| The task |
Scan the data, and whenever a line contains "will", copy it.

===== Supplied data

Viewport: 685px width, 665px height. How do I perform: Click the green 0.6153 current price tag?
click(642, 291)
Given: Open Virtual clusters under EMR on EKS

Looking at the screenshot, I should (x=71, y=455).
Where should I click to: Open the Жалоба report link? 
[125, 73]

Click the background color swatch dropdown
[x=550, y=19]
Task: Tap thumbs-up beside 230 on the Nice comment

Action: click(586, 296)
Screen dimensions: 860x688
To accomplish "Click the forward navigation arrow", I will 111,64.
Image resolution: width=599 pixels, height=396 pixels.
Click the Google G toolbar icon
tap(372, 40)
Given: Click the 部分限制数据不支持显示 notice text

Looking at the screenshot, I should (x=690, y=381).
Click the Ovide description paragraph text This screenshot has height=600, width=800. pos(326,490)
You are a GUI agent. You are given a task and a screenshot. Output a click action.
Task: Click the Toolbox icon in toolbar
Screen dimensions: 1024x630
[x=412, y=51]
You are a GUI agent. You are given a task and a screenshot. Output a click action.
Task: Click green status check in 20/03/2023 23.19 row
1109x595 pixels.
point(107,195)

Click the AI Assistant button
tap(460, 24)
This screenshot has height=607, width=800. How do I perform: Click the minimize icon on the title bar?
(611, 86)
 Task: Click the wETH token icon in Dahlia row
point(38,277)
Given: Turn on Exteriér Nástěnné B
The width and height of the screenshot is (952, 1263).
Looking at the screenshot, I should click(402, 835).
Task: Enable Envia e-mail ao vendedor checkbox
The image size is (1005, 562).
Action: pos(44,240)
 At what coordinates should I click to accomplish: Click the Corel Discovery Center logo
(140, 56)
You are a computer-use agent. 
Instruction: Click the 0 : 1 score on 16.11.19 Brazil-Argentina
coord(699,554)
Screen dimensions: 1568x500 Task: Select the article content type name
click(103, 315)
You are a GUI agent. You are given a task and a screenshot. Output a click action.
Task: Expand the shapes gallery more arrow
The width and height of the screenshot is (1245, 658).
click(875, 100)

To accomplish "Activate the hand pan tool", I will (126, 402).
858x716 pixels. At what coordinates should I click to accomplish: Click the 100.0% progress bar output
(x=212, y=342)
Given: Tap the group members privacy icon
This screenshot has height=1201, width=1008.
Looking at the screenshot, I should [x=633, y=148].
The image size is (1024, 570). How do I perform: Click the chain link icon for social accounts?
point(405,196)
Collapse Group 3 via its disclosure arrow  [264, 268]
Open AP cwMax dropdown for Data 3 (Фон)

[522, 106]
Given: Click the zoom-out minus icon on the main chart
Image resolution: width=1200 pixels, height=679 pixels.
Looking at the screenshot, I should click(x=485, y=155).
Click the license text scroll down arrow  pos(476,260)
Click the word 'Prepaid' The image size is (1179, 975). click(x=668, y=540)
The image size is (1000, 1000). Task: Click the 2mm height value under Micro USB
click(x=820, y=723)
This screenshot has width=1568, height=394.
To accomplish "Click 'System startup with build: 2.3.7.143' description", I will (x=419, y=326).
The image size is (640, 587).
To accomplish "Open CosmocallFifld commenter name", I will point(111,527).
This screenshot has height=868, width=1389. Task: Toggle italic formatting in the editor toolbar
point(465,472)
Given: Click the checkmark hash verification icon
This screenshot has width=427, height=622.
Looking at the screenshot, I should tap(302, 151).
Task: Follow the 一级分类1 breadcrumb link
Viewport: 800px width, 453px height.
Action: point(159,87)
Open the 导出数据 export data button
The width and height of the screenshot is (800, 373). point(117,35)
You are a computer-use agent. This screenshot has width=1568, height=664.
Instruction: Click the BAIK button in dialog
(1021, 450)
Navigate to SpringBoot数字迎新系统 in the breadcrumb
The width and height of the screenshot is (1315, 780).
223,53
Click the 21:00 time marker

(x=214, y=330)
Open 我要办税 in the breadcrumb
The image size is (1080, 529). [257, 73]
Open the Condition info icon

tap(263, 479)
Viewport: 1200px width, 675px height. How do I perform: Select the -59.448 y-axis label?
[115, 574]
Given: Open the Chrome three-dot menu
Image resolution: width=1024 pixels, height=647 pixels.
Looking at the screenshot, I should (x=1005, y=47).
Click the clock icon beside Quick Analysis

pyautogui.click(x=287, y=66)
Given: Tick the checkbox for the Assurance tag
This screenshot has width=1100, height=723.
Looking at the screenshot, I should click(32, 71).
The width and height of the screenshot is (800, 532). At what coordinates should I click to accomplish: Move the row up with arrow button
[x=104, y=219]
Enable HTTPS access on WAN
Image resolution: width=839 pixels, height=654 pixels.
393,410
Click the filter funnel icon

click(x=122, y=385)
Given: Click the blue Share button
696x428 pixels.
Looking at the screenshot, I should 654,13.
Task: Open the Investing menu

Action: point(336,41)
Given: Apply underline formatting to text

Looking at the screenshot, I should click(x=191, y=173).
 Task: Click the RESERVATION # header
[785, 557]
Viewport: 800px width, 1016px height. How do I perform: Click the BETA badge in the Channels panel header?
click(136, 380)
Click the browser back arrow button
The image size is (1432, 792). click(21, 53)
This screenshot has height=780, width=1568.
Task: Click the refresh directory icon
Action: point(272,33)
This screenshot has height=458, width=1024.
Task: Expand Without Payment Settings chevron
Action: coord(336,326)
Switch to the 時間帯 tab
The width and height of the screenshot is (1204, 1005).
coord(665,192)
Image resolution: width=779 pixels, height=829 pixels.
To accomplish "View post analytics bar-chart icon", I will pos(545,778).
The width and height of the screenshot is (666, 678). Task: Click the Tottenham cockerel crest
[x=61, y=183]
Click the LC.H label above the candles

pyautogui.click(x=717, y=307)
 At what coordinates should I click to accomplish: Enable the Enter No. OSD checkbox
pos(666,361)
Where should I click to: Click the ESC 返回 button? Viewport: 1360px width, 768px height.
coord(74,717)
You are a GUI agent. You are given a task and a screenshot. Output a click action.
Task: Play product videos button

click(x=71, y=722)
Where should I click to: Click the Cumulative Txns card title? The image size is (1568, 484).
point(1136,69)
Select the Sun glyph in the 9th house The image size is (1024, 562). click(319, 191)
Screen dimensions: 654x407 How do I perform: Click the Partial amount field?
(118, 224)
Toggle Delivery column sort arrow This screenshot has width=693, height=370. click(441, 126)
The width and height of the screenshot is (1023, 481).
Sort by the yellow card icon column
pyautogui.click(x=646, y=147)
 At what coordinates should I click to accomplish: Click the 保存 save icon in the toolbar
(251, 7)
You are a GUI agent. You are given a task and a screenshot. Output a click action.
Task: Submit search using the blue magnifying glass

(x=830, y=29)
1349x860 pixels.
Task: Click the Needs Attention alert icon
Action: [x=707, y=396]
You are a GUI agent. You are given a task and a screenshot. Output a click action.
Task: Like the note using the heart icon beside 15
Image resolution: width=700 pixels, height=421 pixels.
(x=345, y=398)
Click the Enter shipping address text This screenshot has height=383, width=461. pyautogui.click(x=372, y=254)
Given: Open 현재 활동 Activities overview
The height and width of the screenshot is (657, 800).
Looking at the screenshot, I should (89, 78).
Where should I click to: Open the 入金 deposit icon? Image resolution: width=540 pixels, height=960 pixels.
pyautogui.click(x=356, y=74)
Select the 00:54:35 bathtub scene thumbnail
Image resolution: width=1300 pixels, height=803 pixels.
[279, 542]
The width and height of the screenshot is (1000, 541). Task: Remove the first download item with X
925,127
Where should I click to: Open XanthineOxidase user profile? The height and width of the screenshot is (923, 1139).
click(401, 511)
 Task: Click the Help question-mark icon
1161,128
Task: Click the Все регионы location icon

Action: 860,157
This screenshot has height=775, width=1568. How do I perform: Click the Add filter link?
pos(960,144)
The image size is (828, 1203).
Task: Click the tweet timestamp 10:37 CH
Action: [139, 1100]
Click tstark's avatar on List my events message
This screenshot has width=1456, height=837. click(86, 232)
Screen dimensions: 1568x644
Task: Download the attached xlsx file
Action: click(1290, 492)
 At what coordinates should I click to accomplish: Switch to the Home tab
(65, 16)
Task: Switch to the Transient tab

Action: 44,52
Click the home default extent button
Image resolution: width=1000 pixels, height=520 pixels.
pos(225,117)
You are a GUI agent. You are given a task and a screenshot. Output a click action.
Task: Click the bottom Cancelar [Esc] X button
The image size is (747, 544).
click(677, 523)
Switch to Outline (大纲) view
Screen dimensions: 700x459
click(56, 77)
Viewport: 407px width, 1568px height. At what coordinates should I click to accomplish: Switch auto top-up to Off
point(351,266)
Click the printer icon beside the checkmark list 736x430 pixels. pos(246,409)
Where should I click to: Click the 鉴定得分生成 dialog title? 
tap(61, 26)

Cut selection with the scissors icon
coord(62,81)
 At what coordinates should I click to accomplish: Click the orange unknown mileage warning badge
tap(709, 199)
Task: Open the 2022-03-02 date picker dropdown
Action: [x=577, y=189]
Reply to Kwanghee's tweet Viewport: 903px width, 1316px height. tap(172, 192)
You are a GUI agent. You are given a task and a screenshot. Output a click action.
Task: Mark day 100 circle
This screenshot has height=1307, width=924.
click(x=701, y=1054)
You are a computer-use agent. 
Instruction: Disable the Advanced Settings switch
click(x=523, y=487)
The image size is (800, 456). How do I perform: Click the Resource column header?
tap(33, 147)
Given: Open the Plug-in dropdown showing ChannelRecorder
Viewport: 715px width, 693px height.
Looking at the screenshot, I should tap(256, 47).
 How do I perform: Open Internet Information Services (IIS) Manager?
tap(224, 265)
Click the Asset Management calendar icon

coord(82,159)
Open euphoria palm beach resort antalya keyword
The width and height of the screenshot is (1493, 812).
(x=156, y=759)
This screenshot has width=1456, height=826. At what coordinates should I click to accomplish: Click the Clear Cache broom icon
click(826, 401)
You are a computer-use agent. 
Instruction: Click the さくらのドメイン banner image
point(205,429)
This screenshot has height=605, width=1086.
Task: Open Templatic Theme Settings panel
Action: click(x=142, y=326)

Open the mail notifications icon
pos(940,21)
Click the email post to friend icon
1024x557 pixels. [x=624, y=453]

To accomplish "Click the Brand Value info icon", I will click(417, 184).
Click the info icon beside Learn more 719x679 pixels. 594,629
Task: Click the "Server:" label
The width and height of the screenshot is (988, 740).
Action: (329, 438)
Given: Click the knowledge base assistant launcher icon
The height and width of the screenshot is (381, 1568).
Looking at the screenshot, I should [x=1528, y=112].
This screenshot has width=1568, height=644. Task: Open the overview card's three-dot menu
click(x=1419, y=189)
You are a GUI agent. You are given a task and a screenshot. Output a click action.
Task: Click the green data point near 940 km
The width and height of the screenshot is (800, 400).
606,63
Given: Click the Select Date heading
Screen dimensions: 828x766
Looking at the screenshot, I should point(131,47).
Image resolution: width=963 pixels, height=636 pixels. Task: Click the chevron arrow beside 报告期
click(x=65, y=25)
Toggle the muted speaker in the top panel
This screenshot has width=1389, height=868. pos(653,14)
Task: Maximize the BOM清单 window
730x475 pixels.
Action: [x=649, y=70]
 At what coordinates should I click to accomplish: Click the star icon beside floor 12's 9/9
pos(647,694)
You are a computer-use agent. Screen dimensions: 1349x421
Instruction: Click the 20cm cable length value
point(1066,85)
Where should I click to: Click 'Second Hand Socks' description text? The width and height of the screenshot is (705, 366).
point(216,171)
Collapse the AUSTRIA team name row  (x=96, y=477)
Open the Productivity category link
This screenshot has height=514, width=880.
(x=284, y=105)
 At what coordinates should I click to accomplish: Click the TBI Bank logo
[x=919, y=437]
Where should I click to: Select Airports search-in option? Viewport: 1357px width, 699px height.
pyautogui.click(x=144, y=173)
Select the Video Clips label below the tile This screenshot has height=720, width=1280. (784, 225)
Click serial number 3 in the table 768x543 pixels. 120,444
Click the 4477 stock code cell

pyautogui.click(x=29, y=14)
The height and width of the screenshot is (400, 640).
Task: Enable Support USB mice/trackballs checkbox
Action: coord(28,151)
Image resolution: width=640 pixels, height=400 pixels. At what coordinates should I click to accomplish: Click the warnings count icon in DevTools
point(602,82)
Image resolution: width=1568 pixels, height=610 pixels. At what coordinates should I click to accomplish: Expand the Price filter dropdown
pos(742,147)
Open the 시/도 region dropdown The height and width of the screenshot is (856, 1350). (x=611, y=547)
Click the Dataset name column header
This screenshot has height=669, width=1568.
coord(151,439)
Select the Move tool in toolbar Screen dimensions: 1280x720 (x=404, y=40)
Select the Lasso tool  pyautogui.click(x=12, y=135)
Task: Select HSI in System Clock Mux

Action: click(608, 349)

==========

| Task solution |
To accomplish "Click the forward navigation arrow", I will 111,64.
To accomplish "Activate the hand pan tool", I will (126, 402).
To accomplish "Click 'System startup with build: 2.3.7.143' description", I will (x=419, y=326).
To accomplish "Open CosmocallFifld commenter name", I will point(111,527).
To accomplish "View post analytics bar-chart icon", I will pos(545,778).
To accomplish "Click the Brand Value info icon", I will click(417, 184).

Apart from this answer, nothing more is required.